Trump hints he may split from GOP — dooming their 2024 election chances
Donald Trump (Photo via AFP)
Former President Donald Trump has shared an article suggesting that he should run as a third-party candidate if the Republican Party doesn’t choose him as its nominee for the 2024 presidential election.

Trump shared the article, entitled “The Coming Split,” on his Truth Social page. The article asked, “What should we do when a majority of Republicans want Trump, but the Republican Party says we can’t have him?”

“The Republican machine has no intention of letting us choose Trump again,” the article stated. “He is not a uniparty team player. They’d rather lose an election to the Democrats, their brothers in crime, than win with Trump.”
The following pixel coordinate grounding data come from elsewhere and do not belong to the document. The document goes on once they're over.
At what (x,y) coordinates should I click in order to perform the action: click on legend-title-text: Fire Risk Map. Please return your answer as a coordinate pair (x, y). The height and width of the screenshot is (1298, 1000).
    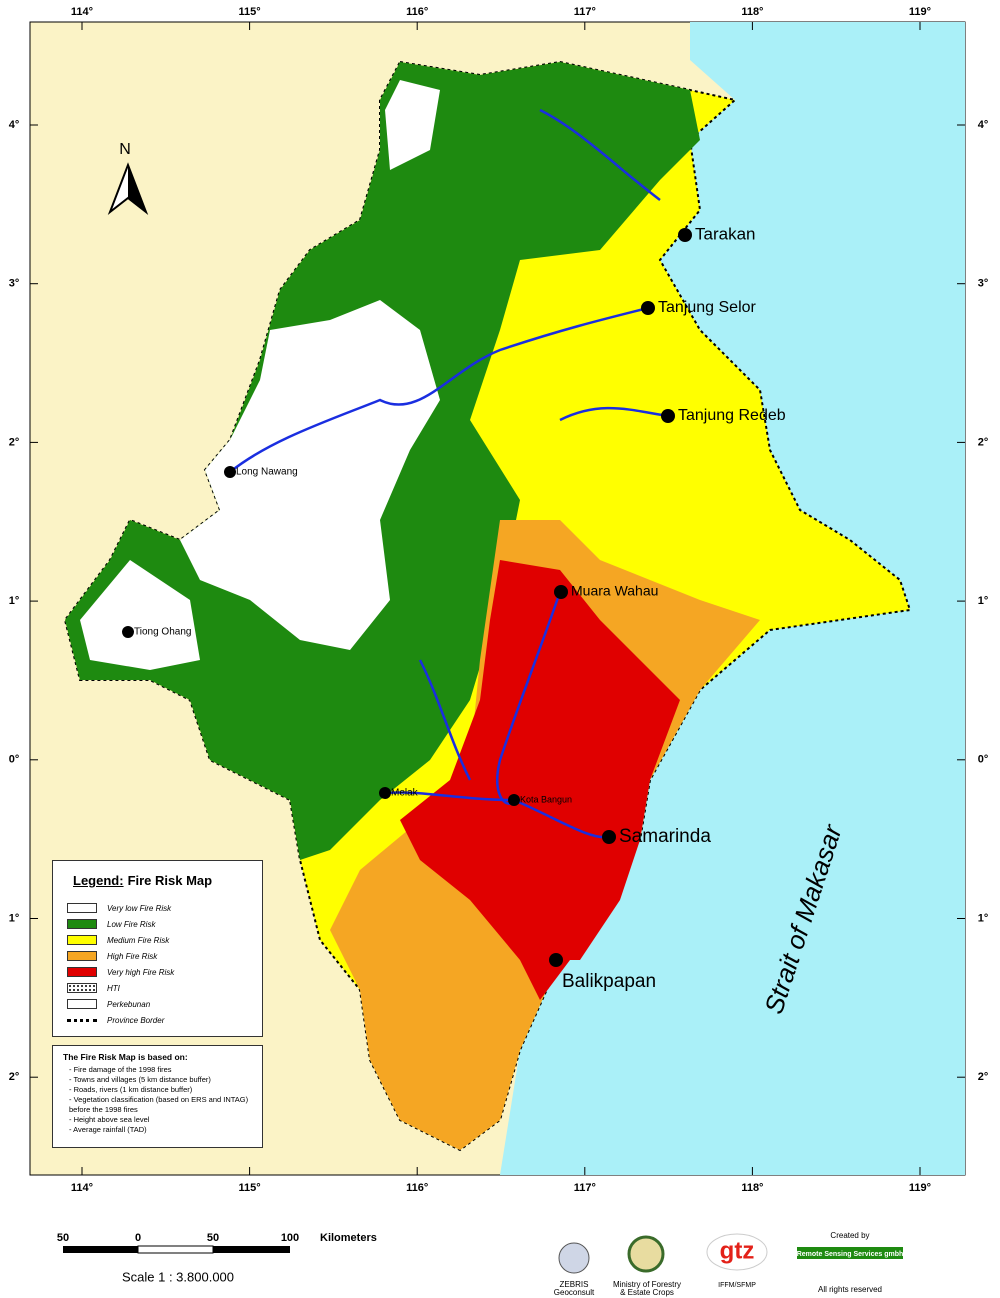
    Looking at the image, I should click on (170, 880).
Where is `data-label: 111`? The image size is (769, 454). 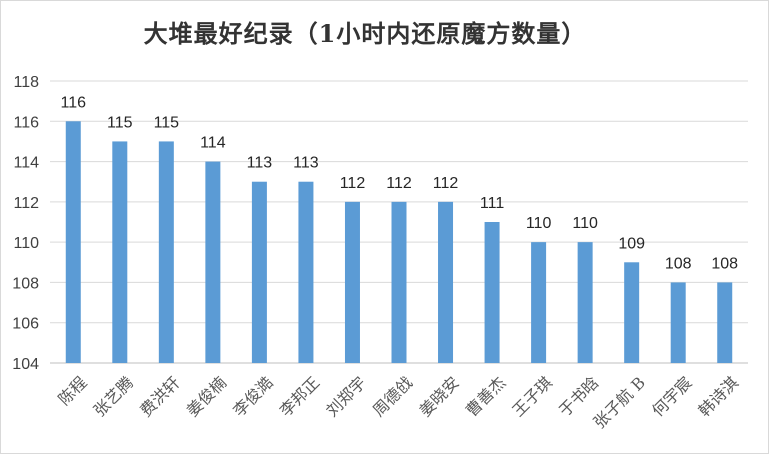 data-label: 111 is located at coordinates (492, 204).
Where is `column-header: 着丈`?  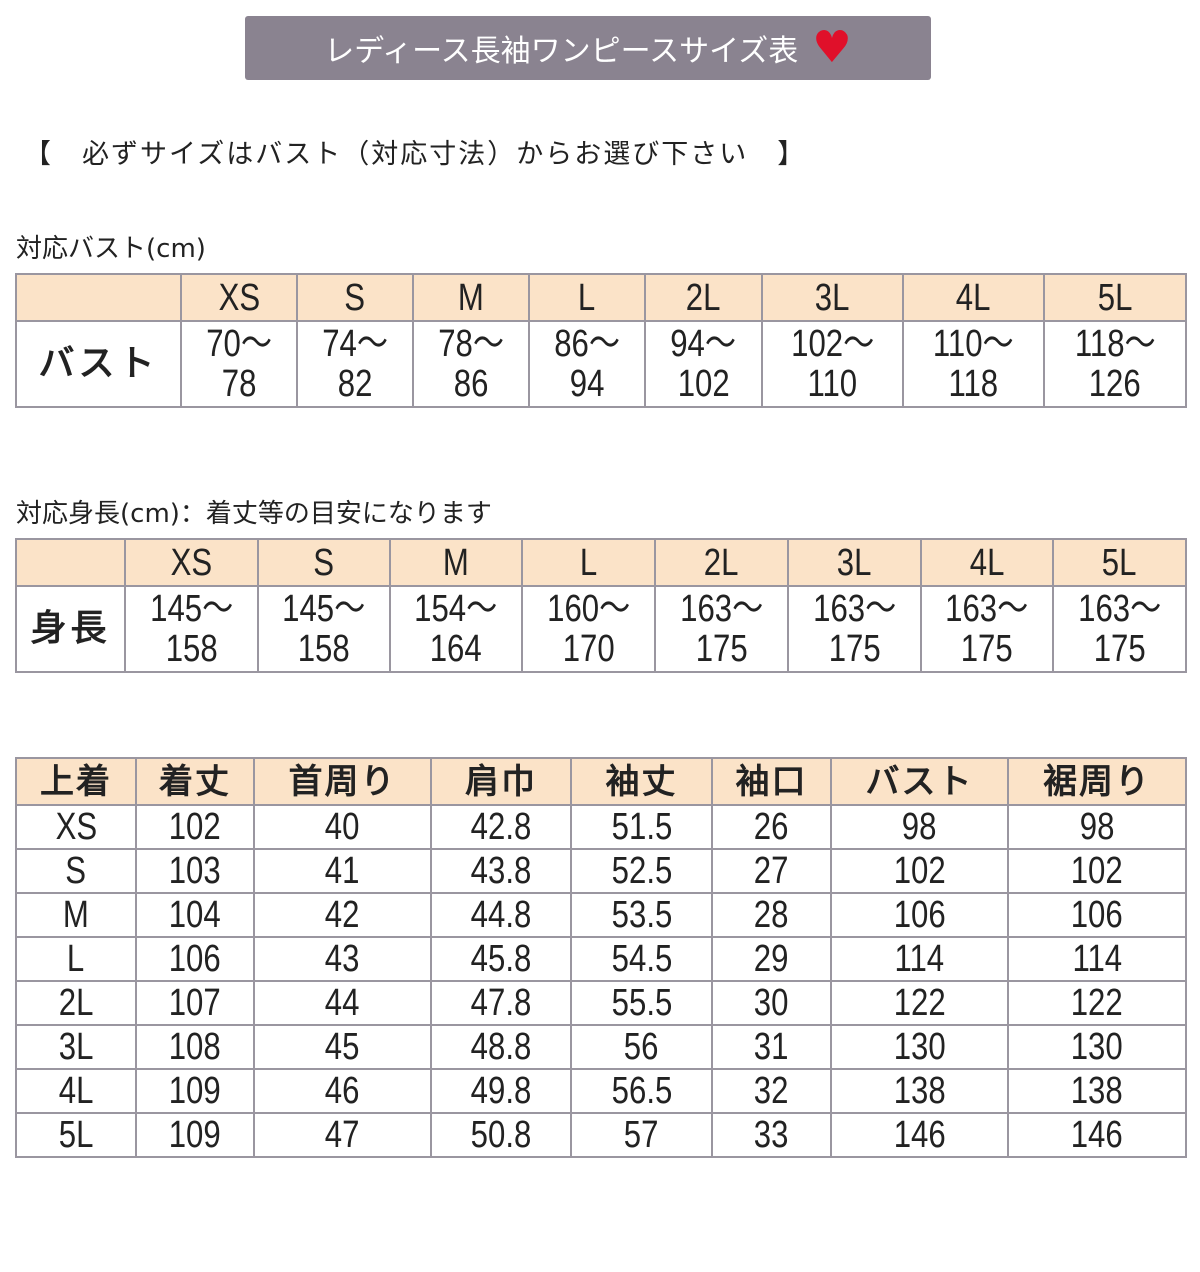 column-header: 着丈 is located at coordinates (195, 782).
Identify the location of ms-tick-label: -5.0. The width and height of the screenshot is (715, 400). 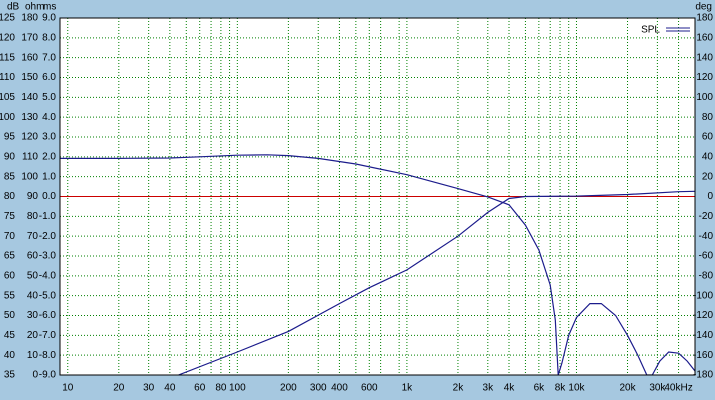
(48, 296).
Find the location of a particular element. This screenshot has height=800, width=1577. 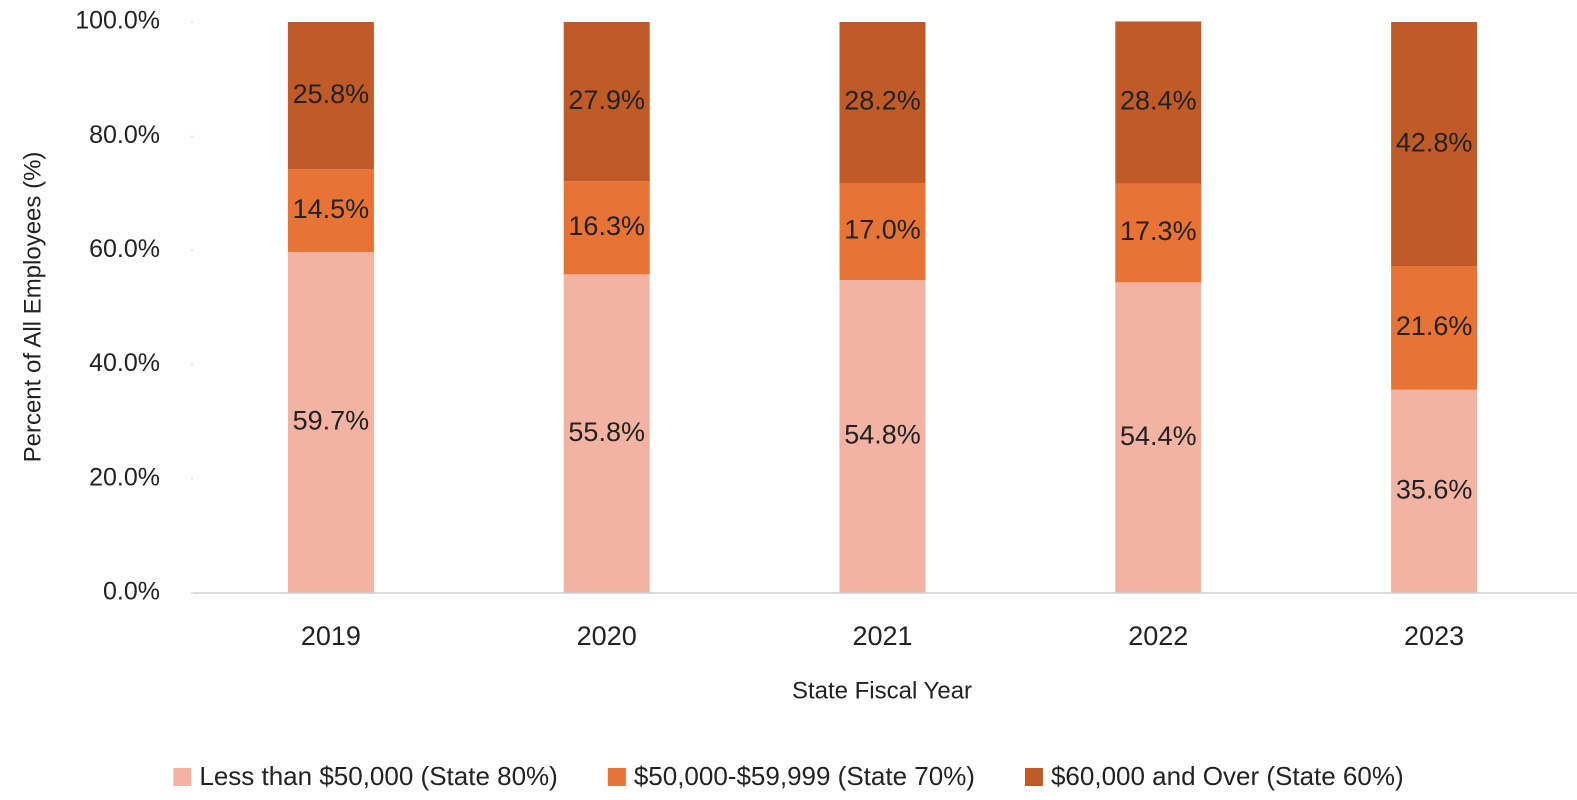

The article said that Florida Gov. Ron DeSantis is likely to win the Republican presidential nomination, but it refers to DeSantis’ likely nomination as a “fake non-choice among candidates who are pre-selected for us.”

“Do I think Trump can win as a third-party candidate? No. Would I vote for him as a third-party candidate? Yes,” the article stated. “Because I’m not interested in propping up this corrupt gravy-train any longer.”

It’s estimated that Trump commands at least 20 to 30 percent of the Republican voting base. If he split the Republican vote in a general election, it would all but guarantee a Democratic victory, something that the article’s writer acknowledged.

However, the article praises Trump as an “American” president rather than a “Republican” one, and says he, unlike other past presidents, delivered on his campaign promises.

Trump’s announcement of his third presidential campaign in November 2022 was met with little fanfare. Numerous Republican leaders hinted that they would prefer another candidate rather than Trump, who has continually claimed (without evidence) that an unprecedented nationwide conspiracy of voter fraud “stole” the 2020 election from him.

Other Republicans noted that the candidates endorsed by Trump in the 2022 midterm elections largely failed, helping dry up the expected Republican “red wave” to overtake the U.S. Congress. Instead, Democrats now narrowly control the Senate while Republicans rule the House with a slim margin.

Trump also hinted in 2015 that he could run as a third-party candidate if he didn’t become the GOP’s presidential nominee.